1000’in üzerinde, tedarikçi ve iş ortağımız ile milli hedefler doğrultusunda, yenilikçi sistemlere imza atmaya devam ediyor; yetkinlik ve kabiliyetlerimizi iş ekosistemiz ile paylaşarak birlikte büyümeyi hedefliyoruz.

Üniversite sanayii iş birlikleri ya da kritik teknolojilere sahip yerli kurum ve kuruluşlarla da stratejik iş ortaklıkları yaparak kendi tasarımlarımızı üstün kabiliyetlerle donatacak AR-GE ve ÜR-GE faaliyetlerimizi sürdürüyoruz.

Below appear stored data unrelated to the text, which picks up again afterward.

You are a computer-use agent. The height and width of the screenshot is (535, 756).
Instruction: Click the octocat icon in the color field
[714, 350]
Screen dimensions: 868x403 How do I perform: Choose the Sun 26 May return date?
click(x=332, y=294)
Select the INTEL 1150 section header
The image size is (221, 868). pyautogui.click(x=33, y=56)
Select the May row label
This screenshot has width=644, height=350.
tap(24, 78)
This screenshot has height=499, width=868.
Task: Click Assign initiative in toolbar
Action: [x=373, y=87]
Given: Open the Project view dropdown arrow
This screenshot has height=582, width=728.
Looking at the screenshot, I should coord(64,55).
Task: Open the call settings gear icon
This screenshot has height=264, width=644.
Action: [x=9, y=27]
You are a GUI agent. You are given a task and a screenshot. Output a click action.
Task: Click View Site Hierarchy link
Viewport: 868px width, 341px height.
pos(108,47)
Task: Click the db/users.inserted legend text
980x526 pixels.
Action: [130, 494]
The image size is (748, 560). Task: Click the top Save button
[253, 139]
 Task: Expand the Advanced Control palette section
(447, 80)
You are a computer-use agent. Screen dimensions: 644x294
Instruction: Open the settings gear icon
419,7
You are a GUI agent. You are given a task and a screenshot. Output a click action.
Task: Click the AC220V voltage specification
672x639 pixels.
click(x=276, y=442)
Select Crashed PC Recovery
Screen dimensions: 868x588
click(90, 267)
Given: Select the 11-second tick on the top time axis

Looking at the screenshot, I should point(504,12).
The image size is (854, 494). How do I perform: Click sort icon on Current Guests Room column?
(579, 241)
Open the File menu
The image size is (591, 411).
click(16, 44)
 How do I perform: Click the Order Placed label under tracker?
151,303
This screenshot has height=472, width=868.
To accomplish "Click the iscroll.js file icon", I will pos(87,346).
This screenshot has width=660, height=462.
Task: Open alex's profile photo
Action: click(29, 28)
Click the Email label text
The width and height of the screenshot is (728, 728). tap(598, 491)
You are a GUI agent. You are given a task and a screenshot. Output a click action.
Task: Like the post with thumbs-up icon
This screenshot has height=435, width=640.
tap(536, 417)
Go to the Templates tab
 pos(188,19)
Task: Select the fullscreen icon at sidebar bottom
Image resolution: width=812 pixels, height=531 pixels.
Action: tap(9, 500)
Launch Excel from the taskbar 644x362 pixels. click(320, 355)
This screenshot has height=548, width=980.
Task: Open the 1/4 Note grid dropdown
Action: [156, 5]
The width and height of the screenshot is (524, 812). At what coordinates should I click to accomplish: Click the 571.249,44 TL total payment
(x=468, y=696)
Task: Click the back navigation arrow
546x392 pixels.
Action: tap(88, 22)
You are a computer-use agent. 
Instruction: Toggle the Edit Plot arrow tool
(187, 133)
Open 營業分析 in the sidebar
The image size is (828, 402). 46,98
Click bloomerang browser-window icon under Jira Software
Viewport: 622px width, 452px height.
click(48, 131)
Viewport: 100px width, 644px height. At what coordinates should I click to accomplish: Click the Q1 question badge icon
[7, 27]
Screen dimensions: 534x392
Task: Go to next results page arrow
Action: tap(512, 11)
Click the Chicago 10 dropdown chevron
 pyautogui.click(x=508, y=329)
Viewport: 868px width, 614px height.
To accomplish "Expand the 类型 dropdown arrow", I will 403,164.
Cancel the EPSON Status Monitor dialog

Bahçeşehir Üniversitesi ile yaptığımız Su altı optik haberleşme buna bir örnek olarak verilebilir.

SİBER VATANI KORUMAK BİZİM IÇIN BİR VAZİFE

Siber güvenlik konusu artık kimsenin kayıtsız kalabileceği bir alan değil ve NATO da bildiğiniz üzere operasyon alanlarına (kara, hava, deniz) Siber Uzayı ekledi. Siber Güvenlik, STM’nin stratejik faaliyet alanlarından birini oluşturuyor ve Siber Vatan’ı koruyacak milli sistemleri geliştirmeyi bir vazife olarak görüyoruz. Bu kapsamda entegratör kimliğimiz ile siber tehdit istihbaratından karar destek sistemlerine, uygulamaların güvenliğinden güvenlik seviyelerinin belirlenmesine kadar bütüncül hizmetler sunuyoruz. Bu bakış açısıyla Türkiye’nin ilk Siber Füzyon Merkezi olan STM Siber Füzyon Merkezimiz (SFM) 2016 yılından beri önemli bir rol oynuyor. TSK için yaptığımız Siber Savunma Merkezi Projesi ile Emniyet Genel Müdürlüğü’nde Siber Suçlar Daire Başkanlığı’nın Bilgi Güvenliği Projesi yürüttüğümüz kritik milli projeler arasında yer alıyor.

Şirketlerin ilgili ekiplerinin siber güvenlik süreçlerini yönetmelerine destek olan Siber Güvenlik Karar Destek Sistemimiz CyDecSys ile de zafiyetlerin otomatik tespit edilmesinden, risk yönetimi yapılması ve zafiyetlerin kapatılmasına kadar olan süreci otomatikleştiriyoruz. STM Bugshield ise, ’hacker’ bakış açısıyla, sistemlerde bulunan zafiyetlerin keşfedilmesini sağlıyor. Ayrıca siber güvenlik alanındaki uzman personelin artırılması için her yıl düzenli olarak, Türkiye’nin en uzun soluklu siber güvenlik etkinliği ‘‘Capture The FlagCTF’’ yarışmalarını düzenliyoruz.